(Stored records)
○ ○ ○ ○ ○
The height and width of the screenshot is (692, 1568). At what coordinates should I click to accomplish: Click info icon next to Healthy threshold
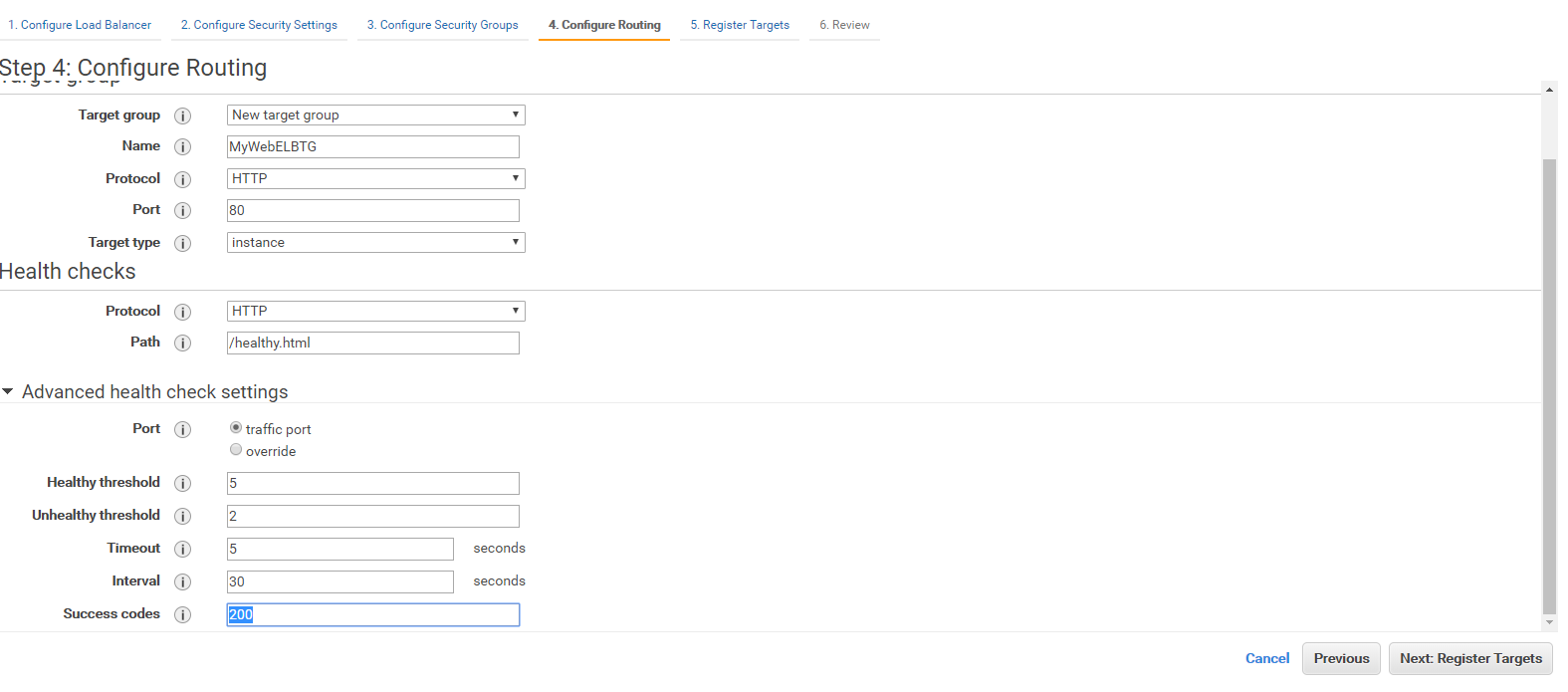[182, 483]
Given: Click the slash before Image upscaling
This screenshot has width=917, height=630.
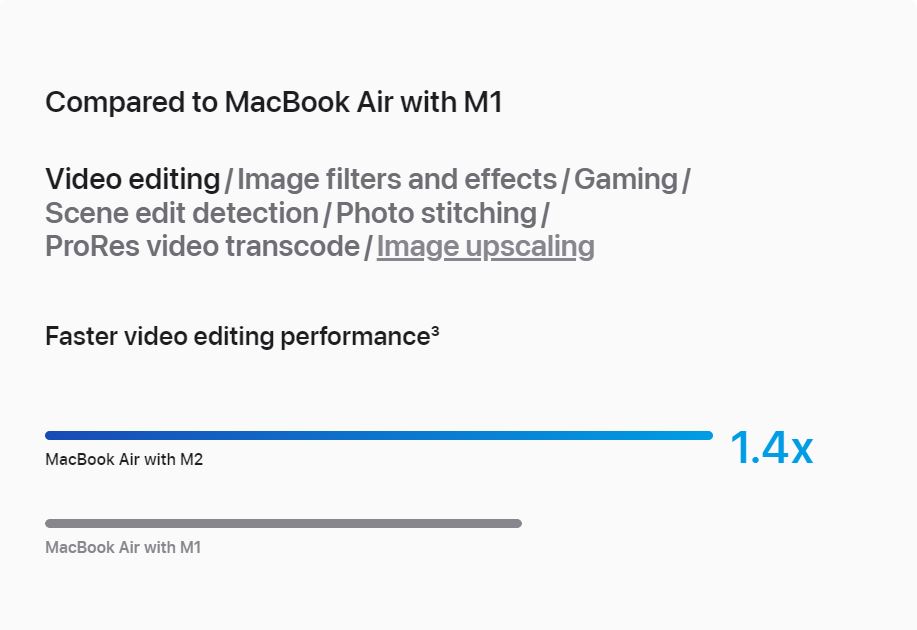Looking at the screenshot, I should (368, 248).
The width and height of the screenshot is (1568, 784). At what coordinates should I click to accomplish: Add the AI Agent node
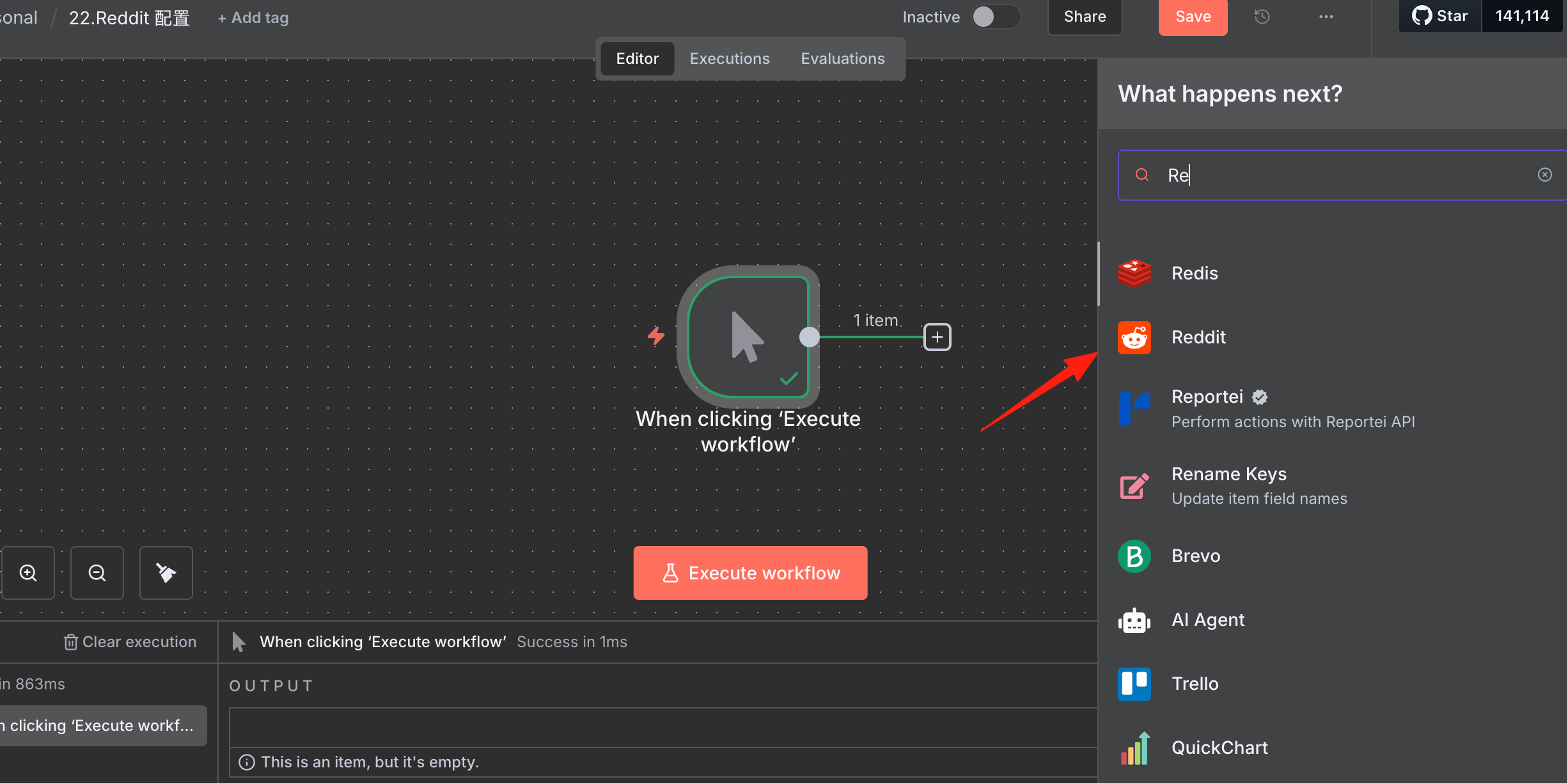coord(1333,620)
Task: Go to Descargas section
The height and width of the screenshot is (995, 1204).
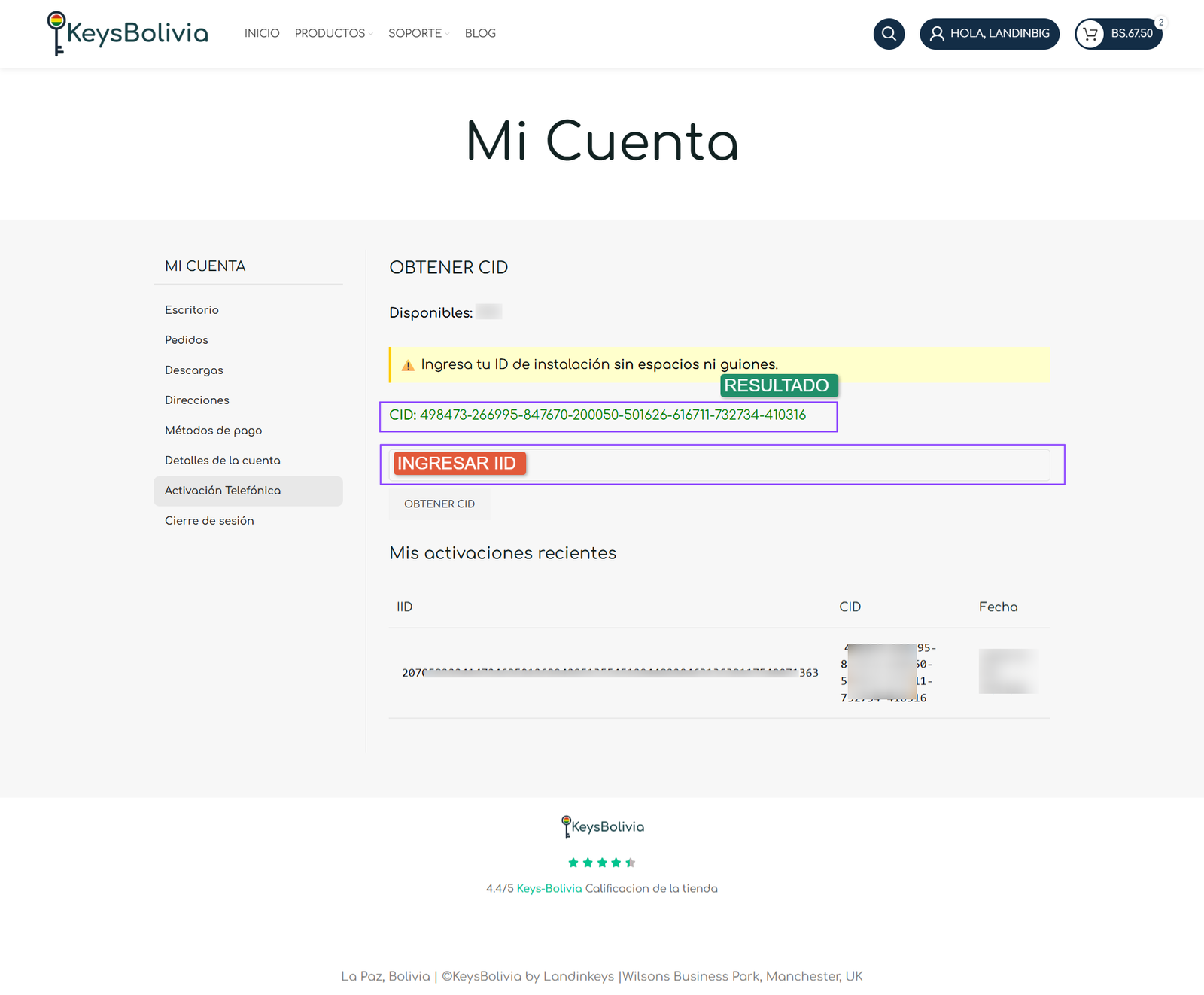Action: point(194,370)
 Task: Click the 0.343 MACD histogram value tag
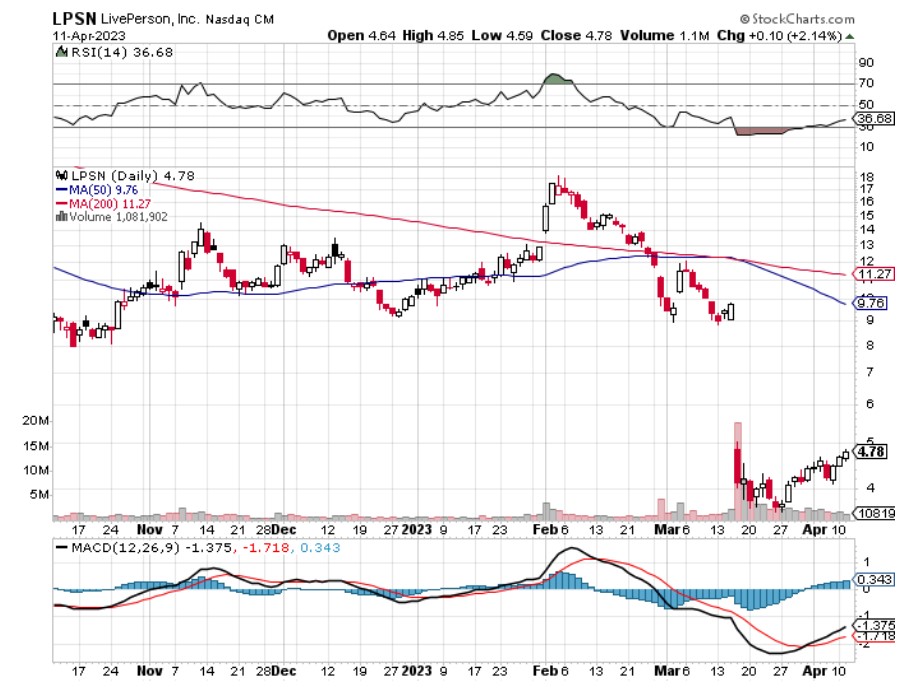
○ ○ ○ ○ ○
▸ WHAT YOU ARE ASKED TO DO:
Exactly the lines from the one holding "The height and width of the screenshot is (995, 1204)." through the last line of the entries, both included, are to be duplicated; leave the pictures out.

▸ RESPONSE:
The height and width of the screenshot is (995, 1204).
Action: point(194,370)
 Task: Click the 0.343 MACD histogram value tag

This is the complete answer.